◆ **Document section**:
○ ○ ○ ○ ○
Following the example of a radix-2 FFT of length N, mapping a parallel hardware to compute a 
stage means to map N/2 butterflies with the registers to store data and the buses to 
interconnect them. We can guess the hardware cost by taking into account that an optimized 
radix-2 butterfly needs one complex multiplier and two complex adders only [27]. When 
mapping onto hardware of all resources to compute a complete stage in parallel is impossible 
for any reason or its efficiency is low, each stage has to be calculated sequentially in several 
steps. Under the assumption that hardware resources can only calculate one step in parallel, 
even in Pease architectures [27], since these steps have different data input-output patterns, it 
is necessary to map additional memory into hardware to save partial results and additional 
hardware resources with control functions. This is clear because some outputs in the 
computation of step n of stage i, should be feedbacked to the input registers to calculate stage 
i+1, but these registers cannot be used since they could contain valid input data of unfinished 
steps of the current stage i. Additional memory and control hardware means more area 
resources. A more sophisticated process needs to be organized in more clock cycles and, 
especially if they are combined with extra memory access, it means more power consumption.
○ ○ ○ ○ ○
◆ **Given data**:
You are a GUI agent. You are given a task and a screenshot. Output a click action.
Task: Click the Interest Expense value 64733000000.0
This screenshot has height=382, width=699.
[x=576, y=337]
○ ○ ○ ○ ○
◆ **Tasks to perform**:
**A)** Summarize the passage on FFT hardware mapping in two sentences.
**B)** In the passage on FFT hardware mapping, how many complex adders does an optimized radix-2 butterfly need?

◆ **The answers**:
**A)** Computing a radix-2 FFT stage of length N on parallel hardware means mapping N/2 butterflies, each needing only one complex multiplier and two complex adders in optimized form, plus registers and buses. When a whole stage can't be mapped in parallel or doing so is inefficient, the stage is calculated in several sequential steps, which requires extra memory for partial results and extra control hardware, so it uses more area, and its added clock cycles (especially with extra memory access) mean more power consumption.

**B)** Two.